Suppose that S is a nonempty set of real numbers and that theta is an upper bound of S. Prove that the following conditions are equivalent:
(1) We have theta = Sup S.
(2) There exists a sequence (X sub n) in S such that (X sub n) approaches theta as n approaches infinity.

2. Originally Posted by Slazenger3
Suppose that S is a nonempty set of real numbers and that theta is an upper bound of S. Prove that the following conditions are equivalent:
(1) We have theta = Sup S.
(2) There exists a sequence (X sub n) in S such that (X sub n) approaches theta as n approaches infinity.
I disagree.

3. Originally Posted by Drexel28
I disagree.
I agree with Drexel. If you take a bounded sequence with a maximum and an infimum, then (1) does not imply (2).

In other words, if you choose a sequence such that you'll ever get sufficiently close $( < \varepsilon )$ to $\theta$ , the sequence cannot continue on until infinity. Or, if you choose a sequence that will continue on until infinity, it will always reside in the $\varepsilon$ -neighborhood of L.

4. 2 does not imply one. Consider $[0,1]=S$ and $x_n=\frac{1}{2}$. Then $\left\{x_n:n\in\mathbb{N}\right\}\subseteq S$ and $x_n\to\frac{1}{2}$ but surely $\frac{1}{2}\ne\sup\text{ }S$

5. Originally Posted by Drexel28
2 does not imply one. Consider $[0,1]=S$ and $x_n=\frac{1}{2}$. Then $\left\{x_n:n\in\mathbb{N}\right\}\subseteq S$ and $x_n\to\frac{1}{2}$ but surely $\frac{1}{2}\ne\sup\text{ }S$
There exists, not for all. This counterexample is false.

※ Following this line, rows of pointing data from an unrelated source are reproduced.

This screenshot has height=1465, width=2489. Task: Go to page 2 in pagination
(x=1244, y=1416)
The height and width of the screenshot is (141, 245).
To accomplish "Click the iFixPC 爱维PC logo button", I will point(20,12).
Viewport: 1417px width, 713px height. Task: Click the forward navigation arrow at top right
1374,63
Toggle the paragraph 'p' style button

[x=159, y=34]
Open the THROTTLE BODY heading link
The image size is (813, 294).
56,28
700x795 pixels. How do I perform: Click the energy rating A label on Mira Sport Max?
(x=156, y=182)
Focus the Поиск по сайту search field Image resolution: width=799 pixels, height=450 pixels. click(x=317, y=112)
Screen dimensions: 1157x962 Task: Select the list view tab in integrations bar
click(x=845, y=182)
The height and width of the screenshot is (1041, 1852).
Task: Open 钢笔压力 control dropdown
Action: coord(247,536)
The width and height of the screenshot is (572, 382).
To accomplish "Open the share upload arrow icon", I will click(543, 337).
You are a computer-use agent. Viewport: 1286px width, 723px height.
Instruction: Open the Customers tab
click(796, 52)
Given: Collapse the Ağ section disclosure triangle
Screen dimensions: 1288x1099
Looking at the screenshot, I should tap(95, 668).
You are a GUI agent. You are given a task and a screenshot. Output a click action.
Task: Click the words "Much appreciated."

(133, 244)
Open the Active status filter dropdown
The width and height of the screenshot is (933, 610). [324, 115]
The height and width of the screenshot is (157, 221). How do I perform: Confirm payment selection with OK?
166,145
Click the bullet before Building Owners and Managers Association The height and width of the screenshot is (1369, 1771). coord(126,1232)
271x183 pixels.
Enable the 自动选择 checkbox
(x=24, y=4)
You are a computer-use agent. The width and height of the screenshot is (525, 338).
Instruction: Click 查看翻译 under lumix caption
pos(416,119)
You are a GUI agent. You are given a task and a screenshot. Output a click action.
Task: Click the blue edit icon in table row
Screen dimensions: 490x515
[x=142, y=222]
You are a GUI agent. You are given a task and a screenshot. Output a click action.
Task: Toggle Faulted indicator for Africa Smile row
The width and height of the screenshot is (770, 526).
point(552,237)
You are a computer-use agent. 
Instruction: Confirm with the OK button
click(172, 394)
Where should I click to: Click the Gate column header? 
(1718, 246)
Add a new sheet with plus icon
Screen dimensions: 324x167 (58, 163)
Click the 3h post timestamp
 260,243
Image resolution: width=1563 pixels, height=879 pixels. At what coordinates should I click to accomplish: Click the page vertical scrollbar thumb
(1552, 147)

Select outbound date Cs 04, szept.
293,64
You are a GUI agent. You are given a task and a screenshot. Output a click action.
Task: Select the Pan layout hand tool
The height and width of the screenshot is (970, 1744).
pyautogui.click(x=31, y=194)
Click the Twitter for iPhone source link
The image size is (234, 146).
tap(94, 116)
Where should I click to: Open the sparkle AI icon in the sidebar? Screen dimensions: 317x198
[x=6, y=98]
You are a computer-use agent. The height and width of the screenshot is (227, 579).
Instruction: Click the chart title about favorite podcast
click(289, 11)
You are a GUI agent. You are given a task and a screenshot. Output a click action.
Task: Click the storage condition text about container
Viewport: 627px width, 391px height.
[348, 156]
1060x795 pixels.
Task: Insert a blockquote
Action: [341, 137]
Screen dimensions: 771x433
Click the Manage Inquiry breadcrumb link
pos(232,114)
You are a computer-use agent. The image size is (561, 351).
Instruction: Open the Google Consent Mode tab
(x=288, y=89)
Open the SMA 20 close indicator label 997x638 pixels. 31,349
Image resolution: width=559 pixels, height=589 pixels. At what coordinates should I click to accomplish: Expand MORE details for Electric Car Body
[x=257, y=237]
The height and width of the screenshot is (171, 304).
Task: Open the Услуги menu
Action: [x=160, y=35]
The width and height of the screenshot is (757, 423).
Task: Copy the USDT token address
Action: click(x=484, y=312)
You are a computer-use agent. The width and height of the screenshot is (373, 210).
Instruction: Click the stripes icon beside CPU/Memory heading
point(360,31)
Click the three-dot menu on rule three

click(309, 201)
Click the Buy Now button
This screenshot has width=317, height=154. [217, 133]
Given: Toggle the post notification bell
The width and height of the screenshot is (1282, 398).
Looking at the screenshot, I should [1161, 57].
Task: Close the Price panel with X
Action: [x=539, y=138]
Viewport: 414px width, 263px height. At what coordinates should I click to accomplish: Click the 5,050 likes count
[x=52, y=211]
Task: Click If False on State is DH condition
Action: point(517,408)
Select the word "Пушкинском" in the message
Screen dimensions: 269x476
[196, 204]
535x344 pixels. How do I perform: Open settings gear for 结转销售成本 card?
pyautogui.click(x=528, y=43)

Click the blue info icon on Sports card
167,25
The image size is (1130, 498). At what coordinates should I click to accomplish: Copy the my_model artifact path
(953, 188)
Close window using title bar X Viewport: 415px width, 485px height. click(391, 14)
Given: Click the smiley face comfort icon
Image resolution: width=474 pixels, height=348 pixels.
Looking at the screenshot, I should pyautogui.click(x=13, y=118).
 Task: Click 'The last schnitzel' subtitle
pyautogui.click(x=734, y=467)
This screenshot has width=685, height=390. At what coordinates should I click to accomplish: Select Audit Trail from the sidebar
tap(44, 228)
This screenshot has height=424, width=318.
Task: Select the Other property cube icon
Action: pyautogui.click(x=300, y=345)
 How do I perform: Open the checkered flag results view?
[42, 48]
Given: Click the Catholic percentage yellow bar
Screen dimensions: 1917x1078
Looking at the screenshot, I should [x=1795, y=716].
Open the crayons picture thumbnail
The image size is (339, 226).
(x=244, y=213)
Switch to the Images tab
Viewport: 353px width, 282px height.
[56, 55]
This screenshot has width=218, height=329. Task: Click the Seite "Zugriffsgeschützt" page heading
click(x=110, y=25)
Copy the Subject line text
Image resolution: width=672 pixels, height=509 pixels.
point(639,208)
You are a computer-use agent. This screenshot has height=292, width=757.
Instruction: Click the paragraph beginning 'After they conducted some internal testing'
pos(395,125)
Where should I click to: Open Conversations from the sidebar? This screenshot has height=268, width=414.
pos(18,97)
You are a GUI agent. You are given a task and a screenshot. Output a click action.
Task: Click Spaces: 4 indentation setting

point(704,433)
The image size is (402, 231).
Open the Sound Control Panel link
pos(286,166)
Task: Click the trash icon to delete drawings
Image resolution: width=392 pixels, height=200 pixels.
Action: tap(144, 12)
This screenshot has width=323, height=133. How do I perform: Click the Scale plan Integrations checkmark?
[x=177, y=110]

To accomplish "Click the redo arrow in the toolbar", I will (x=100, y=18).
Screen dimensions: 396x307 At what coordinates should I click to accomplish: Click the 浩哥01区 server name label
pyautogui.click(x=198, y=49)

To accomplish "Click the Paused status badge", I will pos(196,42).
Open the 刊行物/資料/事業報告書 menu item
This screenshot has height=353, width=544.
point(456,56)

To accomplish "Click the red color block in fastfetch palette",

That is, there does exist a sequence in S, namely $(x_n) = 1 - \frac{1}{n}$, such that $(x_n) \to \theta$ . Now we must either prove that for any choice of S there exists a sequence like this, or that there exists an S for which no $(x_n)$ exists that implies (1)

6. Originally Posted by davismj
There exists, not for all. This counterexample is false.
What? 2 says that if I can find a sequence in $S$ whose limit is $\theta$ then $\theta=\sup\text{ }S$. How did my counterexample not work?

7. Originally Posted by Drexel28
What? 2 says that if I can find a sequence in $S$ whose limit is $\theta$ then $\theta=\sup\text{ }S$. How did my counterexample not work?
Yea, you're right. Somehow, I don't think that's what they meant, though.

8. Originally Posted by davismj
Yea, you're right. Somehow, I don't think that's what they meant, though.
Of course it's not what they meant. That doesn't mean we bear the burden of interpreting there obviously typo.